TEXTE PRÉSENTÉ:
<<<<
Reportée sine die depuis septembre 2023, la présidentielle se prépare et son organisation est confiée au gouvernement Abdoulaye Maïga, mis en place en novembre 2024. Si le scrutin présidentiel se tient dans le contexte actuel, il se fera sans plusieurs leaders politiques exilés ou emprisonnés.
À Bamako où les militaires sont au pouvoir depuis août 2020, les signaux vers la tenue des élections devant mettre fin à la transition se multiplient.
Réapparition du budget électoral
Un fait important est à signaler en premier : la réapparition du budget des élections dans la loi de Finances pour l’exercice 2025, validée, 19 décembre 2024, par le Conseil National de Transition (CNT). L’enveloppe électorale y s’élève à 80,750 milliards FCFA assortie d’un budget annuel de 6,093 milliards pour l’Autorité Indépendante de Gestion des Élections (AIGE). Ce budget consacré aux dépenses électorales avait été retiré de la loi de finances pour l’exercice 2024, une année où il était prévu de tenir la présidentielle en février.
Un autre signal vers la présidentielle concerne l’adoption en cours des lois d’application de la nouvelle Constitution de juillet 2023. À ce jour, près d’une dizaine de lois d’application de la Loi fondamentale ont été adoptées. Il s’agit particulièrement des projets de lois organiques de la Cour constitutionnelle, de la Cour suprême et des textes relatifs à la taille du gouvernement ( 30 membres au lieu de 25 désormais), aux légitimités traditionnelles et à l’inconstitutionnalité des lois, entre autres.
La très attendue loi électorale est déjà sur la table de l’Organe législatif de la Transition. Son examen, initialement prévu le 19 décembre, a été renvoyé à la prochaine session. La loi relative à la députation est également renvoyée à la prochaine session attendue en avril 2025. Toutefois, l’organe législatif pourrait être convoqué en session extraordinaire par le président de la Transition.
Un troisième fait plus ou moins lieu aux élections concerne la nomination des sous-préfets des arrondissements. En plus, la révision annuelle des listes électorales est en cours et sera prorogée jusqu’au mois de février 2025.
>>>>
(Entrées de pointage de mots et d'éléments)
<<<<
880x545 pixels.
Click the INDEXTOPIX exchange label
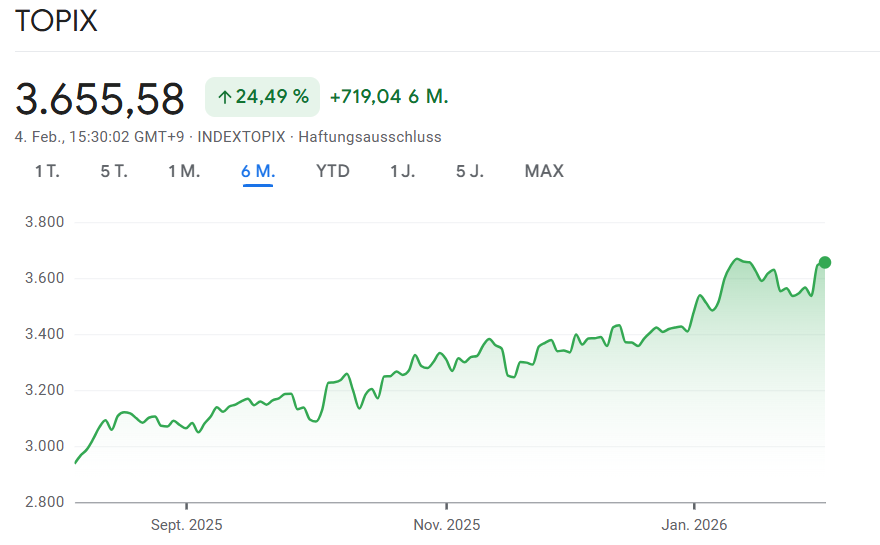coord(241,137)
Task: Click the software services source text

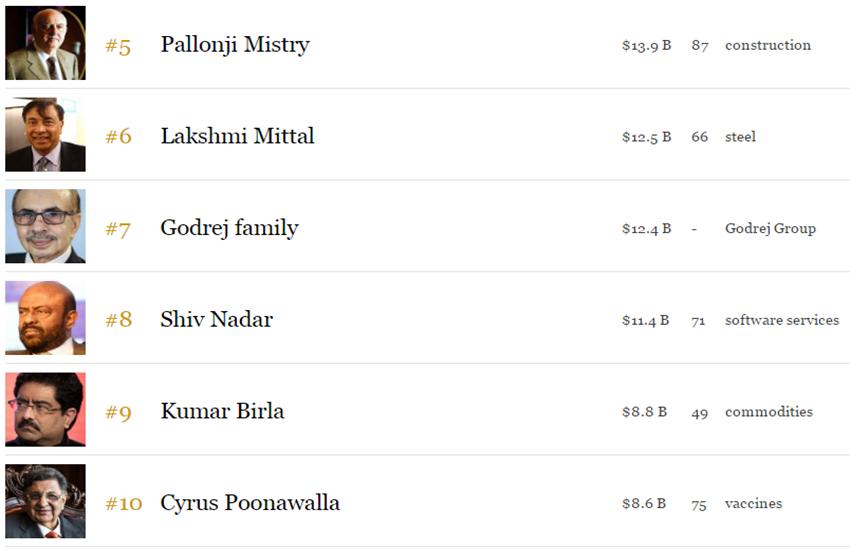Action: 782,320
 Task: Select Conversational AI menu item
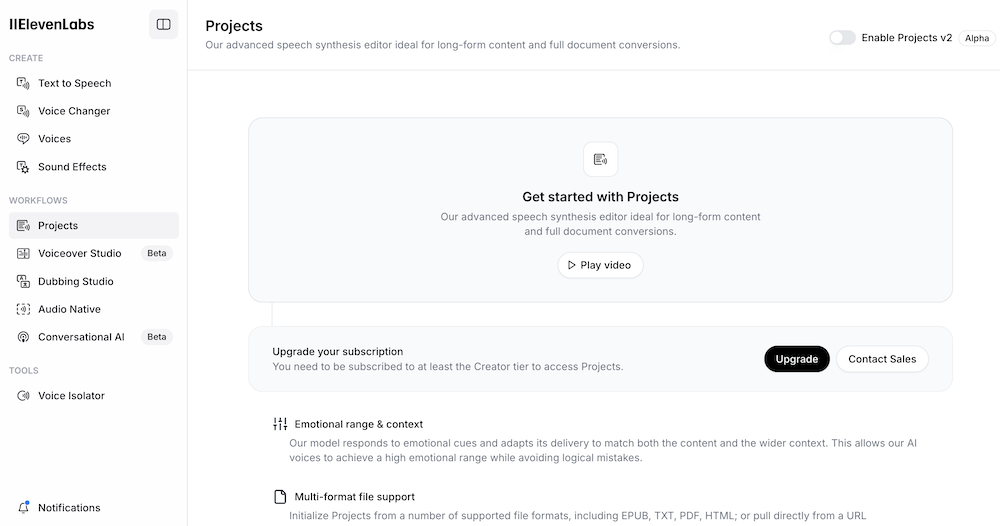click(81, 337)
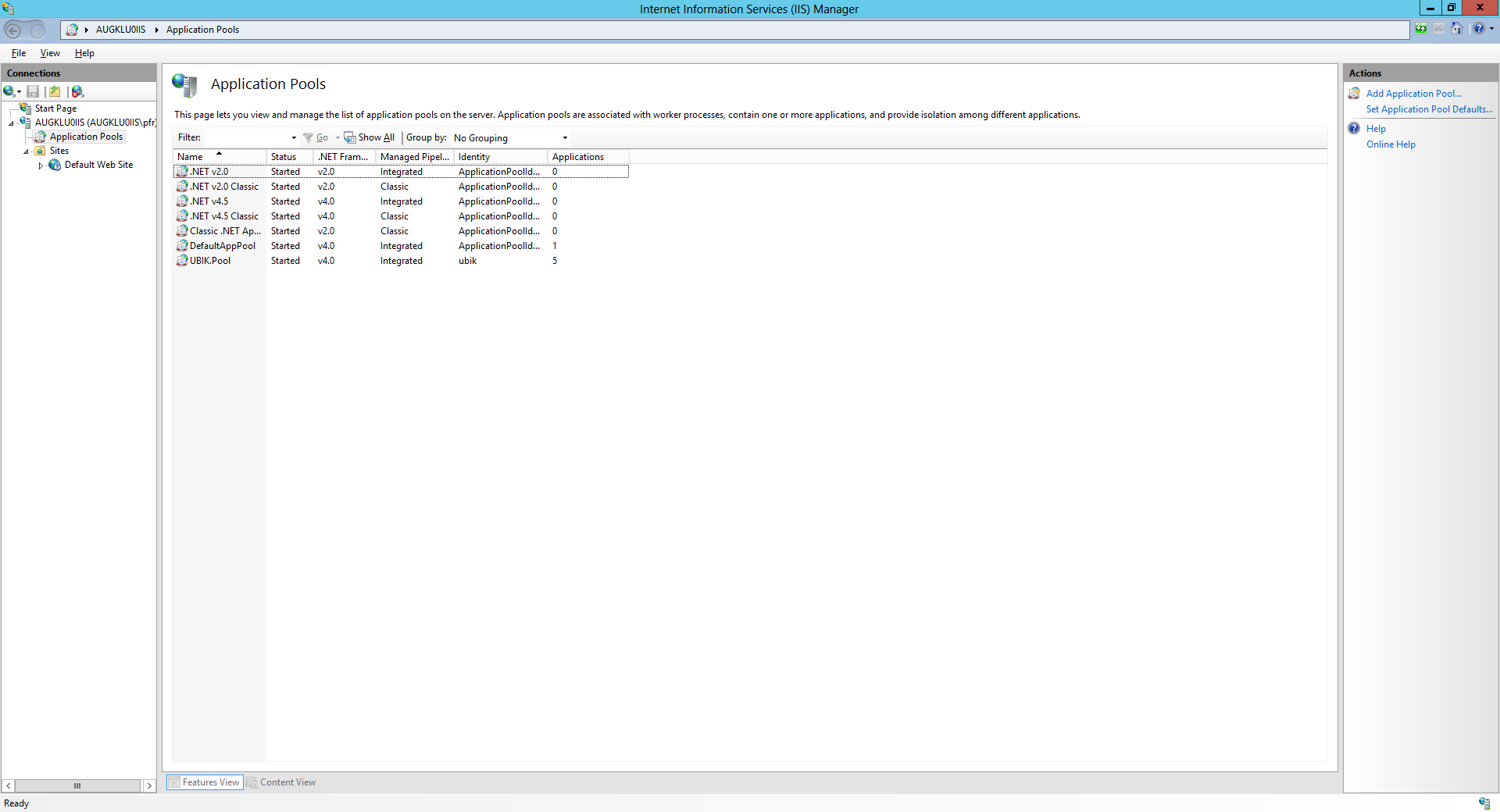This screenshot has height=812, width=1500.
Task: Click the green Refresh Page icon
Action: [1420, 29]
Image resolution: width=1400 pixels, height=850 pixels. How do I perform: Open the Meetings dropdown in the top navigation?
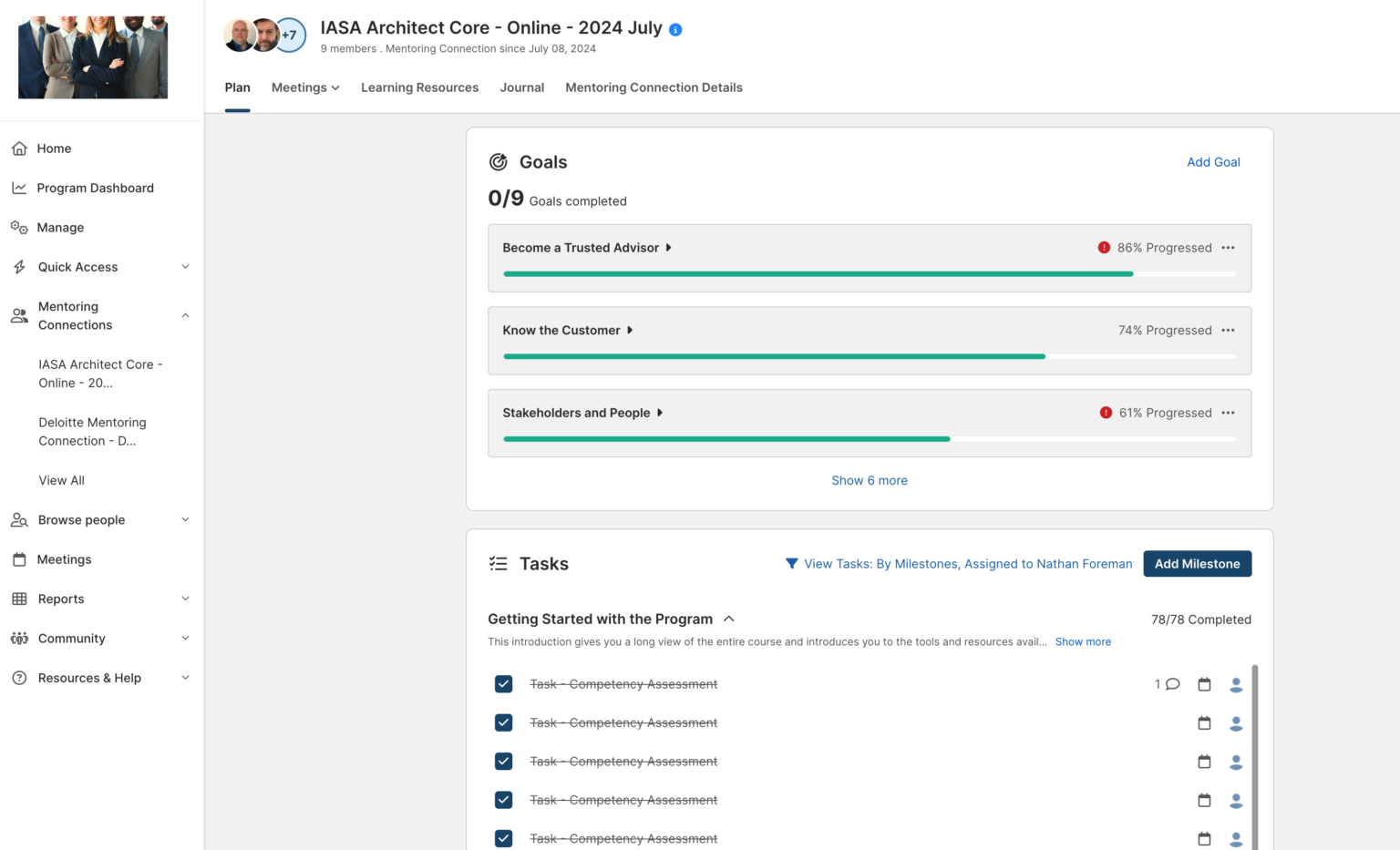pyautogui.click(x=304, y=87)
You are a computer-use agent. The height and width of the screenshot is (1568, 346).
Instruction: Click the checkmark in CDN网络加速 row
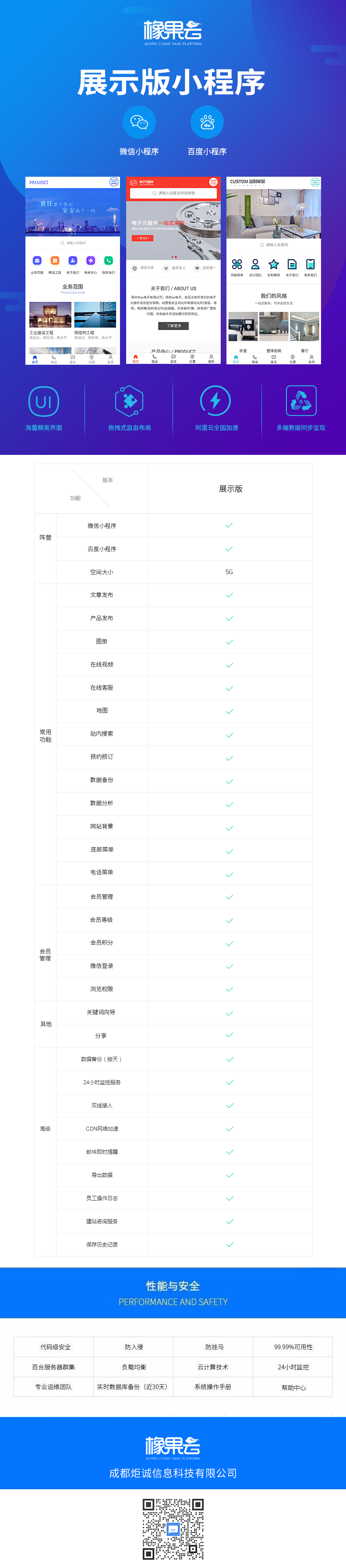coord(229,1128)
>>>>
CONSIGNES:
(1) Recopiez sans rien changer les lignes du bloc de données, de celle qui contient « Task: Select Conversational AI menu item » jusqu'à la dernière, les deux bornes comprises, en omettant les images.
(2) Prolongez le texte sur la préparation de la présidentielle au Mali à partir de sa dernière phrase.

LES RÉPONSES:
(1)
 Task: Select Conversational AI menu item
click(81, 337)
This screenshot has height=812, width=1500.
Task: Click the green Refresh Page icon
Action: [1420, 29]
Image resolution: width=1400 pixels, height=850 pixels. How do I perform: Open the Meetings dropdown in the top navigation?
pyautogui.click(x=304, y=87)
You are a computer-use agent. The height and width of the screenshot is (1568, 346).
Instruction: Click the checkmark in CDN网络加速 row
coord(229,1128)

(2)
Au-delà de ces mesures, le président de la Transition, le Général d’Armée Assimi Goïta a confié au gouvernement Abdoulaye Maïga « la création des conditions pour l’organisation des élections transparentes et apaisées». Sans cependant dévoiler de calendrier électoral.
Malgré l’absence de chronogramme, qui pourrait être disponible en février (l’élaboration du plan d’actions gouvernemental 2025-2026 prendra fin le 5 février), le Mali semble se diriger vers des élections. Si le scrutin présidentiel se déroule dans ces contextes, il pourrait se faire sans plusieurs leaders politiques dont Dr Boubou Cissé, Oumar Mariko, Tiéman Hubert Coulibaly, Ismaël Sacko, Karim Kéïta.
Dr Boubou Cissé
Dernier Premier ministre d’IBK, Dr Boubou Cissé est hors du pays depuis 2021, année à laquelle sa candidature pour la présidentielle initialement prévue en 2022 était presque portée l’Union pour République et la Démocratie (URD). Une situation qui a contribué à la division du parti fondé par Soumaïla Cissé.
Il est sous mandat d’arrêt international depuis 25 juillet 2022 dans l’affaire «paramount» relatif à l’achat des équipements militaires. Ce qui rend son retour avant la présidentielle difficile voire impossible. Il vient, par ailleurs, d’être élu vice-président du parti l’URD à l’issue du 5ème congrès ordinaire, tenu le 21 décembre 2024.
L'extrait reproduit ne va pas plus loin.